- **Your goal**
Would you give all of the records again, exactly as they read?

━━━━━━

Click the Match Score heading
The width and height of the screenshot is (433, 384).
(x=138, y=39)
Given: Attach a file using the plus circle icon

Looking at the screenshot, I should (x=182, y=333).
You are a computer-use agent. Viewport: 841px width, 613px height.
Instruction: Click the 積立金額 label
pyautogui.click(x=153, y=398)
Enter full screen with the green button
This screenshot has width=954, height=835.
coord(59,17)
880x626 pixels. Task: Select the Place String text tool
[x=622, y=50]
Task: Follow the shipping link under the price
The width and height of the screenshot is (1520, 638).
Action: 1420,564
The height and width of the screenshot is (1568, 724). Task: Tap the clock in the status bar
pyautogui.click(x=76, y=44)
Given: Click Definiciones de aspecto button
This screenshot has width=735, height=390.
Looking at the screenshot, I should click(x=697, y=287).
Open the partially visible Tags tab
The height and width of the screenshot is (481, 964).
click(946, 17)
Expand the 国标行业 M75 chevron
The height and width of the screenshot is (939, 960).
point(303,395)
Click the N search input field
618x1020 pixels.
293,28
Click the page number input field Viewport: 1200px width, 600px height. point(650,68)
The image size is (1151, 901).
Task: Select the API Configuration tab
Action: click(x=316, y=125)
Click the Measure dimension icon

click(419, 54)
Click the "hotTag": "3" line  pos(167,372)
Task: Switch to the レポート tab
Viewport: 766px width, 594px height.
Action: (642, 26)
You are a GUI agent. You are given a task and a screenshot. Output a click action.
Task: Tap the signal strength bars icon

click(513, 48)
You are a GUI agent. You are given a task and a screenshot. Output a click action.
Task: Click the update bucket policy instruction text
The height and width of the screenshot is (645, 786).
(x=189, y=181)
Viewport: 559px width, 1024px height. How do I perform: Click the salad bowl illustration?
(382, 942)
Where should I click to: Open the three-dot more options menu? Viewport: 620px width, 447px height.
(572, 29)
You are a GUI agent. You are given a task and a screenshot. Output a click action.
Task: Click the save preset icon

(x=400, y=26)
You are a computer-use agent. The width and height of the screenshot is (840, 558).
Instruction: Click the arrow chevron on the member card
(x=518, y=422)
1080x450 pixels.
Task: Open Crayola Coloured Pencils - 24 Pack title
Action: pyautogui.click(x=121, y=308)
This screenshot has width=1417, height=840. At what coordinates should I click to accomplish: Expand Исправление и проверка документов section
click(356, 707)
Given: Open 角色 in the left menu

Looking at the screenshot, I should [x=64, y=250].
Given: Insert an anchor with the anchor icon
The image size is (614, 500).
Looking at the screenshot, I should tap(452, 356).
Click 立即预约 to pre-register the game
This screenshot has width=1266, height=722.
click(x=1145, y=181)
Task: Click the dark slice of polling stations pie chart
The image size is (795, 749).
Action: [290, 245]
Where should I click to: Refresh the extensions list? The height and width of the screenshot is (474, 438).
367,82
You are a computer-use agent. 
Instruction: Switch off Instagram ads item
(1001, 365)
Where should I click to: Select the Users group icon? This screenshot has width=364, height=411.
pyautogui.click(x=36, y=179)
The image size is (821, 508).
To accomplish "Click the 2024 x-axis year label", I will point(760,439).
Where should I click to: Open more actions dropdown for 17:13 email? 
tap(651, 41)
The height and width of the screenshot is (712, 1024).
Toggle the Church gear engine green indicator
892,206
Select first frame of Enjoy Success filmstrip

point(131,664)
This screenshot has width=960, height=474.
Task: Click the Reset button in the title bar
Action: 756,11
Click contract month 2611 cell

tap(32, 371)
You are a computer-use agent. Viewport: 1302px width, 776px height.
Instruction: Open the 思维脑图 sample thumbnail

━━━━━━

- **Response to the task**
Click the Match Score heading
The width and height of the screenshot is (433, 384).
(x=138, y=39)
Given: Attach a file using the plus circle icon

Looking at the screenshot, I should (x=182, y=333).
You are a computer-use agent. Viewport: 841px width, 613px height.
Instruction: Click the 積立金額 label
pyautogui.click(x=153, y=398)
Enter full screen with the green button
This screenshot has width=954, height=835.
coord(59,17)
880x626 pixels. Task: Select the Place String text tool
[x=622, y=50]
Task: Follow the shipping link under the price
The width and height of the screenshot is (1520, 638).
Action: 1420,564
The height and width of the screenshot is (1568, 724). Task: Tap the clock in the status bar
pyautogui.click(x=76, y=44)
Given: Click Definiciones de aspecto button
This screenshot has width=735, height=390.
Looking at the screenshot, I should click(x=697, y=287).
Open the partially visible Tags tab
The height and width of the screenshot is (481, 964).
click(946, 17)
Expand the 国标行业 M75 chevron
The height and width of the screenshot is (939, 960).
point(303,395)
Click the N search input field
618x1020 pixels.
293,28
Click the page number input field Viewport: 1200px width, 600px height. point(650,68)
The image size is (1151, 901).
Task: Select the API Configuration tab
Action: click(x=316, y=125)
Click the Measure dimension icon

click(419, 54)
Click the "hotTag": "3" line  pos(167,372)
Task: Switch to the レポート tab
Viewport: 766px width, 594px height.
Action: (642, 26)
You are a GUI agent. You are given a task and a screenshot. Output a click action.
Task: Tap the signal strength bars icon

click(513, 48)
You are a GUI agent. You are given a task and a screenshot. Output a click action.
Task: Click the update bucket policy instruction text
The height and width of the screenshot is (645, 786).
(x=189, y=181)
Viewport: 559px width, 1024px height. How do I perform: Click the salad bowl illustration?
(382, 942)
Where should I click to: Open the three-dot more options menu? Viewport: 620px width, 447px height.
(572, 29)
You are a GUI agent. You are given a task and a screenshot. Output a click action.
Task: Click the save preset icon

(x=400, y=26)
You are a computer-use agent. The width and height of the screenshot is (840, 558).
Instruction: Click the arrow chevron on the member card
(x=518, y=422)
1080x450 pixels.
Task: Open Crayola Coloured Pencils - 24 Pack title
Action: pyautogui.click(x=121, y=308)
This screenshot has width=1417, height=840. At what coordinates should I click to accomplish: Expand Исправление и проверка документов section
click(356, 707)
Given: Open 角色 in the left menu

Looking at the screenshot, I should [x=64, y=250].
Given: Insert an anchor with the anchor icon
The image size is (614, 500).
Looking at the screenshot, I should tap(452, 356).
Click 立即预约 to pre-register the game
This screenshot has width=1266, height=722.
click(x=1145, y=181)
Task: Click the dark slice of polling stations pie chart
The image size is (795, 749).
Action: [290, 245]
Where should I click to: Refresh the extensions list? The height and width of the screenshot is (474, 438).
367,82
You are a computer-use agent. 
Instruction: Switch off Instagram ads item
(1001, 365)
Where should I click to: Select the Users group icon? This screenshot has width=364, height=411.
pyautogui.click(x=36, y=179)
The image size is (821, 508).
To accomplish "Click the 2024 x-axis year label", I will point(760,439).
Where should I click to: Open more actions dropdown for 17:13 email? 
tap(651, 41)
The height and width of the screenshot is (712, 1024).
Toggle the Church gear engine green indicator
892,206
Select first frame of Enjoy Success filmstrip

point(131,664)
This screenshot has width=960, height=474.
Task: Click the Reset button in the title bar
Action: 756,11
Click contract month 2611 cell

tap(32, 371)
You are a computer-use agent. Viewport: 1302px width, 776px height.
Instruction: Open the 思维脑图 sample thumbnail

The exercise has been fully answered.